The principal components of my job at the hospital were teaching and patient care. Research constituted a minor part of my job responsibilities, but I continued to run small studies and publish. It was during this time, in the late 1980s, that I first became interested in adolescents and HIV. Along with colleagues and trainees, I carried out several unfunded questionnaire studies in Cleveland middle and high schools to evaluate knowledge and attitudes about HIV/AIDS. In 1990, I left MetroHealth Medical Center and took a position across town at Rainbow Babies & Children’s Hospital (RB&C) as a general pediatric psychologist. I continued to see patients and teach, but was also able to modestly increase my research efforts through work with the Case Western Reserve University Center for Adolescent Health, directed by Trina Anglin and Fredrick Robbins.

By the time I started working at RB&C, I had been moved off the tenure track, and throughout my seven years as a faculty member at CWRU School of Medicine I remained an assistant professor and was given little hope of promotion. It became clear to me that my career was going to stagnate unless I moved elsewhere.
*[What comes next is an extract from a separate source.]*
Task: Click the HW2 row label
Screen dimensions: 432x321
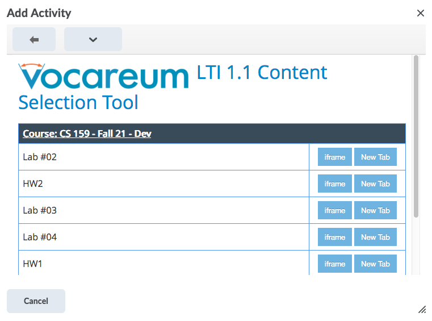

I was very fortunate that when I began looking for a job a position became available at Indiana University. Donald Orr, the Director of Adolescent Medicine, had recently received funding from the Maternal and Child Health Bureau for an inter-disciplinary training grant, now called Leadership Education in Adolescent Health (LEAH). LEAH programs provide training across five disciplines: medicine, psychology, nursing, nutrition, and social work. Don needed a psychology faculty member for the LEAH program. With the help of recommendations from Trina Anglin and Susan Rosenthal (Susan is a psychologist with whom I have collaborated for many years), I was able to get the position.

The move to Indianapolis was not just geographical. I received an instant promotion to Associate Professor and was put back on the tenure track. Colleagues here helped me learn how to write successful research proposals, and I was ultimately able to get funding from NIH, CDC, and private industry. So, now I have the ideal job that I imagined at the beginning of graduate school; it just took me quite a bit longer to get here than I had expected. The main difference from my imagined job is that I no longer do any clinical work; I primarily do research, but I also teach pediatric residents, graduate students, and post-doctoral fellows.
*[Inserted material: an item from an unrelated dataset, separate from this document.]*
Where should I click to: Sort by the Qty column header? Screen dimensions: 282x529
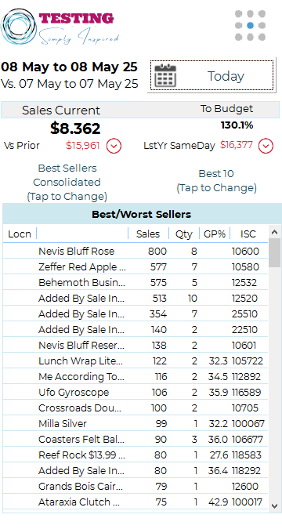pos(184,234)
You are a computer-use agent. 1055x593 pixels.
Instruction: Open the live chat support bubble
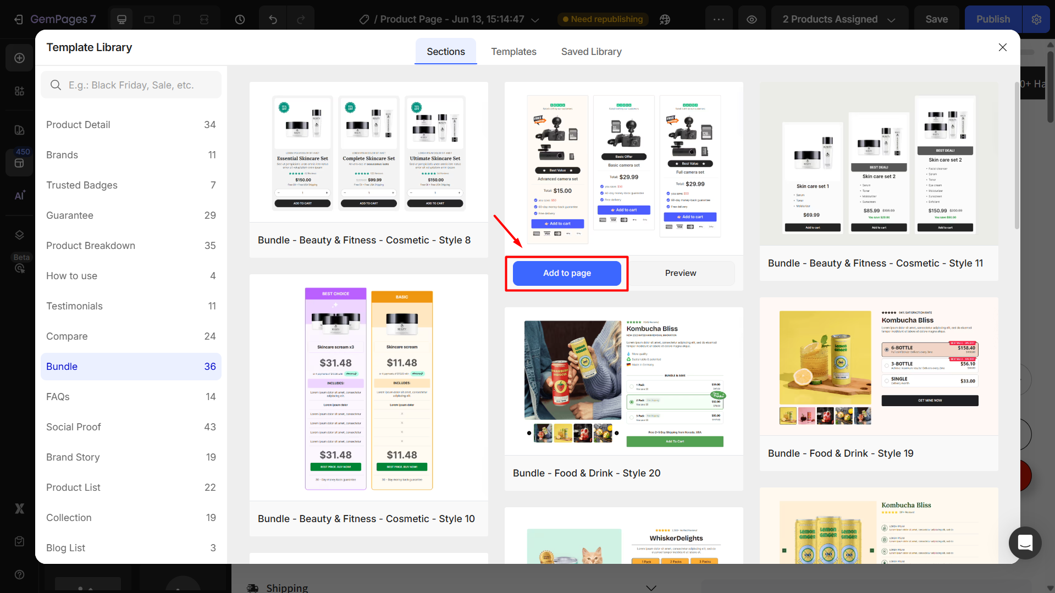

I encourage psychologists to look outside their discipline for collaborative opportunities. The kind of leaning and research that can occur across disciplines is both exciting and unique. I hope my story gives some encouragement to those who do not pursue a focused path in their career or who get side-tracked for whatever reason. Sometimes, there are second- and third-chance opportunities for those of us who take a bit longer to figure out what we want to do with our lives.